John and Elizabeth Edwards are foul enough for a whole mini-series, but the really creepy people in this book are their enablers. I had never before heard of Fred Baron or Bunny Mellon. Had you? Fred Baron (now departed) was a super-rich Texas lawyer, the “King of Torts,” the Rainmaker’s Rainmaker. Mr. Baron thought it would be a very good thing for the world, beginning with the trial lawyers, if John Edwards (a kind of Subaltern or Cadet of Torts in his own right) were to become President. Or Vice-President. Or Attorney General. Whatever. To this end he was willing to make available his private jet, his Aspen mansion, and several hundreds of thousands of his superfluous dollars so that Rielle Hunter could disappear from the public view for a season while she had a baby. “Bunny” Mellon (Rachel Lowe Lambert Lloyd Mellon), the widow of my own benefactor Andrew Mellon, is a celebrity horticulturalist who is older than God and twice as rich. She was much smitten with John Edwards and thought it a pity that the press was hassling him about four hundred dollar haircuts and other political necessities. So she arranged to supply him, off the campaign books, several more hundreds of thousands of dollars, no questions asked, and certainly none answered. A good deal of this went to assuage Ms. Hunter’s difficult accouchement.

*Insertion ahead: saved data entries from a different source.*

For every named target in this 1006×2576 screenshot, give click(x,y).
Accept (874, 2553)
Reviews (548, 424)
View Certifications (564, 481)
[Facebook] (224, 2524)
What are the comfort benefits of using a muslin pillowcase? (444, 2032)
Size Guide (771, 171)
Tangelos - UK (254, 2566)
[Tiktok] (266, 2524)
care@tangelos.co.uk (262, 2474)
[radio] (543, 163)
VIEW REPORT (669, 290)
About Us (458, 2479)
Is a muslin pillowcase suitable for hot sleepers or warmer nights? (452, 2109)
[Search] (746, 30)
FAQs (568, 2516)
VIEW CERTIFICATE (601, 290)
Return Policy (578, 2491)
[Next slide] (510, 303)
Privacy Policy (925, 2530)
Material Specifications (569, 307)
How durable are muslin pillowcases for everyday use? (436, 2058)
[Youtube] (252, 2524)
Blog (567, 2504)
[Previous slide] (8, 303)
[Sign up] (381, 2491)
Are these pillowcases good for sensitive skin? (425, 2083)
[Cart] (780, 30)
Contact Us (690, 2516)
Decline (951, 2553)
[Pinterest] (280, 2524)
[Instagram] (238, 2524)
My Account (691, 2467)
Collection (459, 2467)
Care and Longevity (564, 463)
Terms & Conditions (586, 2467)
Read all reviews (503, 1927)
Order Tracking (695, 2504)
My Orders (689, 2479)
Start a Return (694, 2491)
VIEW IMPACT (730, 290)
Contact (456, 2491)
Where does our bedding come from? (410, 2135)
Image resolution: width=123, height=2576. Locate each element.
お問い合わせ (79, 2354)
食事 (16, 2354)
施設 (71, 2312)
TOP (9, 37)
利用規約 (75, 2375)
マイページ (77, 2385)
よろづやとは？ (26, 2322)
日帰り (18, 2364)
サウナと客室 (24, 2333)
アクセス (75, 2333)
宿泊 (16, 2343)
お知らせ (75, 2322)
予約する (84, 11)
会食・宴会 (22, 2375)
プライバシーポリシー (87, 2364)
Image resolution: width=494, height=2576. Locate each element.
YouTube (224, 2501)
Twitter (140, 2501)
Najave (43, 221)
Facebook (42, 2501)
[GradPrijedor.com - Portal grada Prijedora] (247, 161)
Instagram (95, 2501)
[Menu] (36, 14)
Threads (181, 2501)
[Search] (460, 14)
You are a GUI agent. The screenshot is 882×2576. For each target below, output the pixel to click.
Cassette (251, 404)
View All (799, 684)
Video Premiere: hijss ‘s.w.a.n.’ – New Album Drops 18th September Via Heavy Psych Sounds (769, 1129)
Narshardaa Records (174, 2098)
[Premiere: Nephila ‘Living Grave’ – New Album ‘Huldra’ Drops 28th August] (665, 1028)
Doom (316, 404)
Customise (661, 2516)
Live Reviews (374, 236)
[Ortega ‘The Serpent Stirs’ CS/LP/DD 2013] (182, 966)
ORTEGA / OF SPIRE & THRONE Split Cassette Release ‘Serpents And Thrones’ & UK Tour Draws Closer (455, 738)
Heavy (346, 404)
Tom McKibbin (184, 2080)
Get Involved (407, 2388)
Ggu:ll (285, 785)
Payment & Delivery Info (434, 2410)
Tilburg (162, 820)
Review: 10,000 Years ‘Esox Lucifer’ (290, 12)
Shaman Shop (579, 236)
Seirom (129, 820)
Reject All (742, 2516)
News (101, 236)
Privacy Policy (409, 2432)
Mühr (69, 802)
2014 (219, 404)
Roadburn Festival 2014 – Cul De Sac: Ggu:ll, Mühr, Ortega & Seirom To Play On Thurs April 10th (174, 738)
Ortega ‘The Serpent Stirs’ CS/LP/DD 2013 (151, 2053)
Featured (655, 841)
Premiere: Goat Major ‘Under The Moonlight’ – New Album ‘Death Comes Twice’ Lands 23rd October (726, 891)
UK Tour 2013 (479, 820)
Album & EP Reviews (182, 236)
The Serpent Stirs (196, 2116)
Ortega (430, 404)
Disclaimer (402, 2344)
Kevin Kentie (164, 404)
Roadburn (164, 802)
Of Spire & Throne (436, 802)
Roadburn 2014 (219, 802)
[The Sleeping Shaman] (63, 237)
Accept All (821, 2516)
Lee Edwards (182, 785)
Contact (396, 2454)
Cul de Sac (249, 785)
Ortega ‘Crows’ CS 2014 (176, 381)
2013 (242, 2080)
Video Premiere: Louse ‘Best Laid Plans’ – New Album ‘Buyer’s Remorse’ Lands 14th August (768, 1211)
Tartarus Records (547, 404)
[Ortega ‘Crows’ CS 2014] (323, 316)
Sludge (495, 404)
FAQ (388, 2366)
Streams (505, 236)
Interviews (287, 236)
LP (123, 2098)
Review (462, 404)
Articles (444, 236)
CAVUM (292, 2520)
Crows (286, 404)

John Edwards (Il Penseroso) Fred Baron (L'Allegro)

To your worries about the undue political influence of corporations you might now add some concern about the undue influence of filthy rich individual meddlers and entrepreneurs. One has to assume they exist, in actuality or in potential, behind all major candidates. Then there are the true apparatchiks, the “political strategists” and professional “campaign workers.” I was interested to learn, for example, that David Alexrod, the unelected expropriator of my granddaughters’ lunch money, is a retread from the Edwards campaign.

But Creep in Chief is the author, Andrew Young himself. Even for a North Carolina lawyer he exhibited a breathtaking moral opacity. Never letting his eye stray from the main chance—the possibility of becoming a scullion in the household of Pharaoh on Pennsylvania Avenue--he served John and Elizabeth Edwards with a mind-boggling constancy. He was just a guy who couldn’t say “no”. Much of his demeaning vassalage was exercised in the presence of his wife and young children. He became famous for agreeing to claim paternity of the “love child”; but this was one of the nobler and more interesting of his tasks. The stuff that makes the reader cringe is the lickspittle domestic servility, the fetching of sandwiches from Arby’s or trying to score a Play Station at Walmart’s.

Young is forthright in stating his motives for writing the book. They include the obvious. He needs the money, since he is now “unemployable”. Edwards promised him the moon. If the moon weren’t available, he’d have to be content with a mere constellation—the executive directorship, for life, of a philanthropic foundation to be bankrolled by Bunny Mellon. By the end of it all his best offer was a positive letter of recommendation!

As usual Shakespeare said it best, in some famous lines from King Henry VIII. Old Cardinal Wolsey, after a hundred fetch-and-carry missions to his own Renaissance Arby’s, was shafted by the king. Things were rather more serious in those days, as they turned you over to the tender mercies of the headsman rather than those of the paparazzi. But Wolsey got it:

Had I but served my God with half the zeal

I served my king; he would not in mine age

Have left me naked to mine enemies.

Nor, of course, encouraged him to write a “tell-all” memoir.